Rows:
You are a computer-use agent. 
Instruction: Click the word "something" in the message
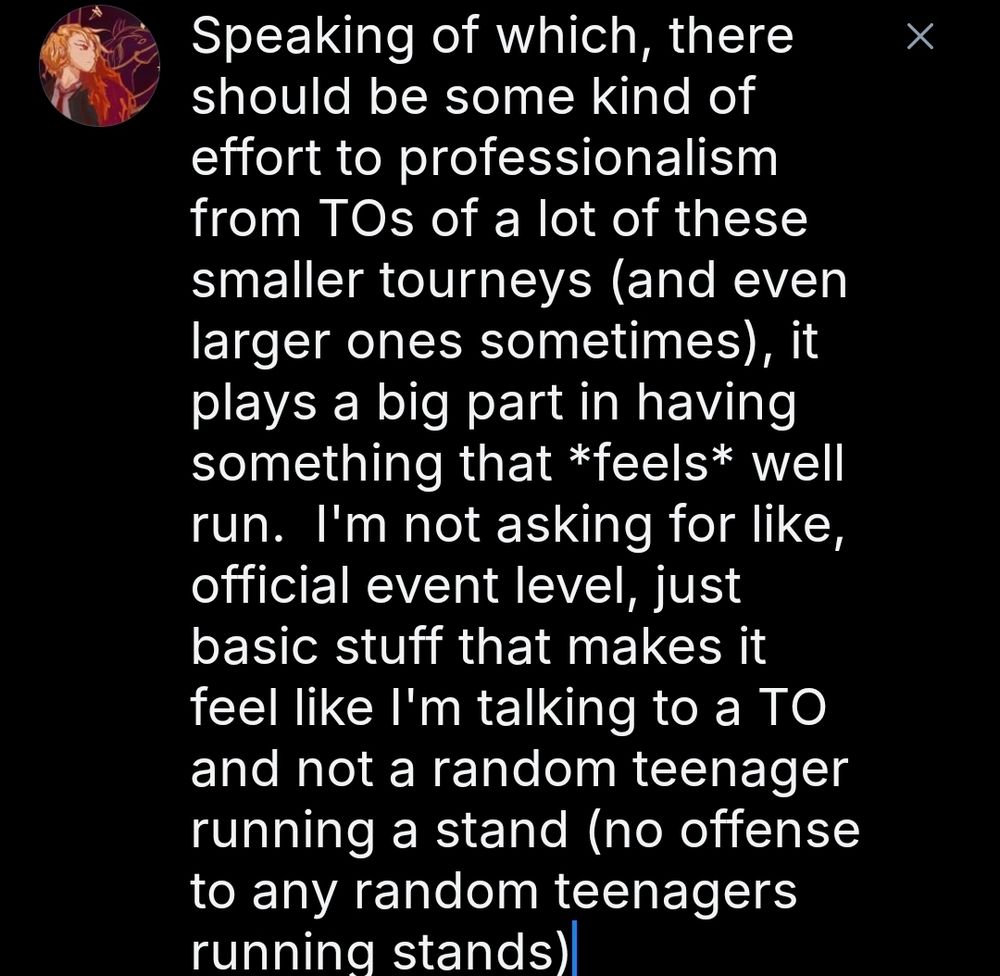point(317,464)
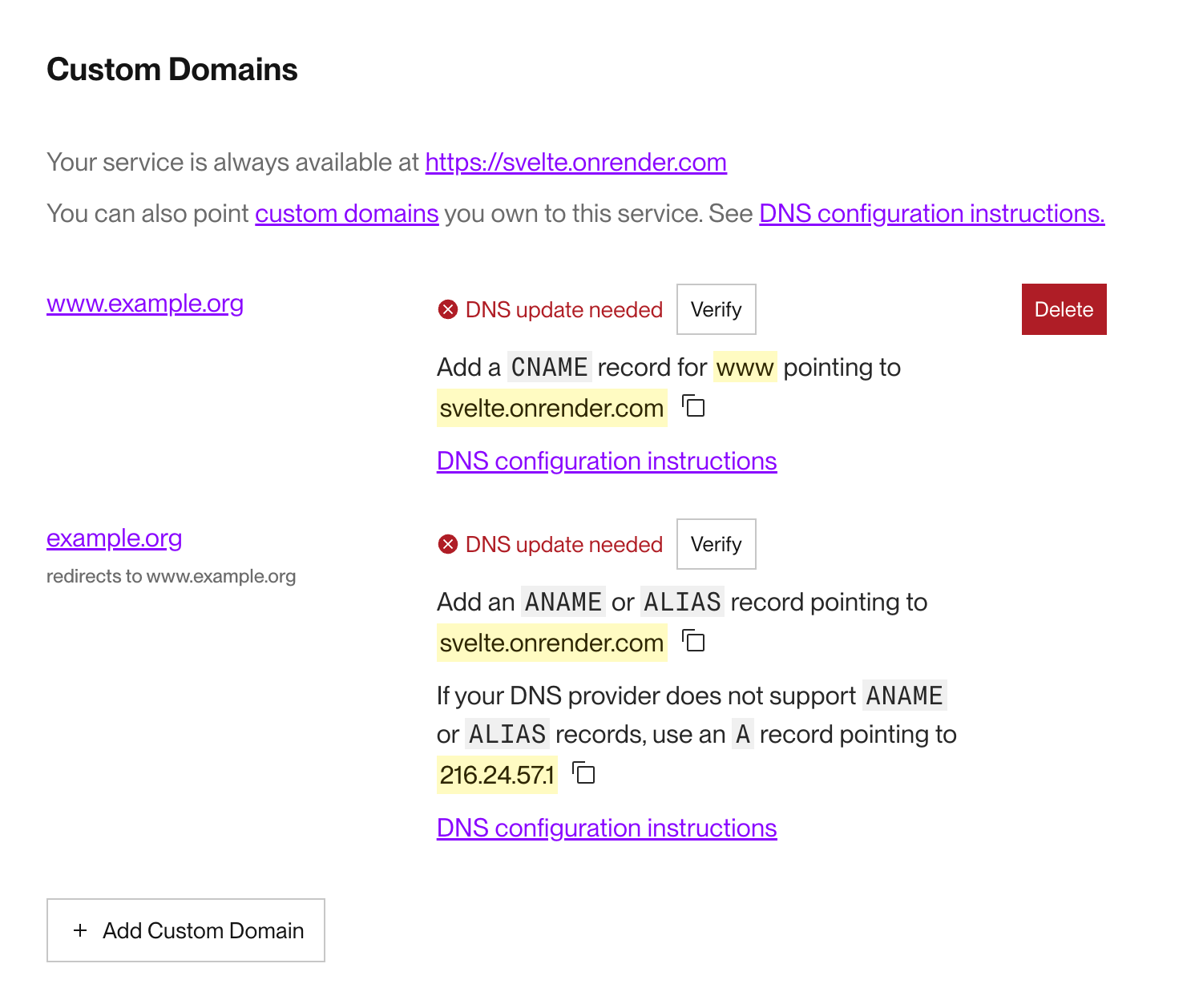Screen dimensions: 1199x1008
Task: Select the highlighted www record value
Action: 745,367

Exercise requirements: Rewrite the lines above, replacing "message" with "chat window" and changing nothing else. Leave the pictures out.

Correct output:
You are a computer-use agent. 
Instruction: Click the word "something" in the chat window
point(317,464)
Screen dimensions: 1199x1008
Task: Select the highlighted www record value
Action: 745,367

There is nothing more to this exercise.